I teach a lot of German classes. I have been rather obsessed with learning German on my own for several years now.
I tend not to like having a teacher, but since I need German for my job I want to be perfect at it.
So two years ago I decided I had to take lessons myself.
My first teacher, a German lady who lived in Slovakia because her German husband was temporarily based in Slovakia and working for Volkswagen, was not a real German teacher.
However, so far she has turned out to be the best one.
She was natural, fun, open, told me a lot about herself and her experiences, but she also asked me lots of questions and was genuinely interested in what I had to say.
We had an informal arrangement. I agreed to pay for lunch every time we met. Because I was so satisfied with the value she so freely delivered I tried my best to pick the best restaurants to take her to and to make her feel as comfortable as possible. It’s her you see in the picture. One of the best teachers I have ever had, although she probably doesn’t realize that at all. She was warm, spontaneous, had a great sense of humor and really made me love German. Maybe it’s because she grew up in East Germany, but she was nothing like all the cliches concerning Germany would have you believe.
When she left Slovakia I went looking online.
My second teacher was a German young lady. When we started she lived in Italy, but eventually she moved to Switzerland. She was ok, but very dry, a bit formal and distant. She did try to ask me questions and encouraged me to talk. She was fairly professional. A big minus though was that she couldn’t hide the fact that talking to me was simply a job. This is of course a fact. She was just doing her job, but still, I do appreciate a warmer attitude. Eventually she got a job where her schedule constantly changed. I really need to have lessons at the same time every week. So I went looking for someone else.

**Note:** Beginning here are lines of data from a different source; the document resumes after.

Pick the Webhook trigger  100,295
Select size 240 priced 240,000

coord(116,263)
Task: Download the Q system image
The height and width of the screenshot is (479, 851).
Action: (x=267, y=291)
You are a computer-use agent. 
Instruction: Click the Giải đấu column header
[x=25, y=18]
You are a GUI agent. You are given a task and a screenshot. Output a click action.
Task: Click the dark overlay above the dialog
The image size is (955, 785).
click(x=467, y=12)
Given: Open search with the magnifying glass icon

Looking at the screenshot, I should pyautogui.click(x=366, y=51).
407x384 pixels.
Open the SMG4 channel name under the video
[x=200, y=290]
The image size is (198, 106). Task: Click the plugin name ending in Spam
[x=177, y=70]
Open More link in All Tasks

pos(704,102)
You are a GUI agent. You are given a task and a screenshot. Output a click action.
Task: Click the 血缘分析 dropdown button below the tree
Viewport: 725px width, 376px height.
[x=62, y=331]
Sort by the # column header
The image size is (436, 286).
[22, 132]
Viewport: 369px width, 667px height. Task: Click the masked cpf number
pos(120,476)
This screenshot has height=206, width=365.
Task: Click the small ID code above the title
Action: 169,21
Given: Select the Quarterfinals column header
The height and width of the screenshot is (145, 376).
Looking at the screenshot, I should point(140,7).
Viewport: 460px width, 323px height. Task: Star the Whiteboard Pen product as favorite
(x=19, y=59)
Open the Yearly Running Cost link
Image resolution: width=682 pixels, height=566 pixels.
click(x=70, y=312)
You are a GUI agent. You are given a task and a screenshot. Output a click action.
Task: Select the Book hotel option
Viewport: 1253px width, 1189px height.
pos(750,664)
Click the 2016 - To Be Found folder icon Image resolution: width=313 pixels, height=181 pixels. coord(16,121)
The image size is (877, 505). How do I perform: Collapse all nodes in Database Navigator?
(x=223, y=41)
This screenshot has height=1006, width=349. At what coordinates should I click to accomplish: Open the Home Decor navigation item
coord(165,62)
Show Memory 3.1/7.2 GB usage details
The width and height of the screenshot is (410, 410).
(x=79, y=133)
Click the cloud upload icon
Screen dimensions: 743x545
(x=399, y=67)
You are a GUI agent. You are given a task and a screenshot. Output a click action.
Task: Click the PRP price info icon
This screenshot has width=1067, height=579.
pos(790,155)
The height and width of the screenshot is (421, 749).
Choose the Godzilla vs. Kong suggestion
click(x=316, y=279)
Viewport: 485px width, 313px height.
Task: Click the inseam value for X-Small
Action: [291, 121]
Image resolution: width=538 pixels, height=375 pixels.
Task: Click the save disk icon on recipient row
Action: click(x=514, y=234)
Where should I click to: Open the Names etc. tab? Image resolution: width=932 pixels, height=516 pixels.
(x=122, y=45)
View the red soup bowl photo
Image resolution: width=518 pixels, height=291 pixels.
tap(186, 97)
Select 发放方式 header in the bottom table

I thought perhaps an older person would be more strict with me and push me more. At first I thought I had found the right person, but soon I noticed my new teacher kept repeating herself, talked to me as though I was a bit mentally retarded and kept being surprised every time I obviously remembered every thing she told me. Eventually I found out she was suffering from a mental issue. She was a fine teacher, but perhaps better suited to teach beginners, since her approach was very formal. Still, I can’t say she was a bad teacher. She was the only one who corrected me whenever I made a mistake. Her health issues made her cancel lessons and again, I want to have regular lessons every week, no exceptions. I also don’t like repetition and I want someone to push me to talk as much as possible.
With my next teacher I ended up paying to be someone’s psychologist. I swear she is one of the sweetest people I have ever met and that’s why I kept the lessons going for some time, but I could hardly get a word in. 95 percent of the time she was doing the talking. This is problematic since I can listen to German for free all day long online. I need to talk so I need less time to think before I say something in German. I feel like I could be friends with her and if I were 15 years younger I might even consider trying to be in a relationship with her, but these were not lessons. This was more me being a therapist and listening and footing the bill at the end. I want to be as fair as possible here: I have that effect on people. I don’t know why but people always end up telling me about their most personal stuff. I don’t mind, but to improve my German this is not the way to go.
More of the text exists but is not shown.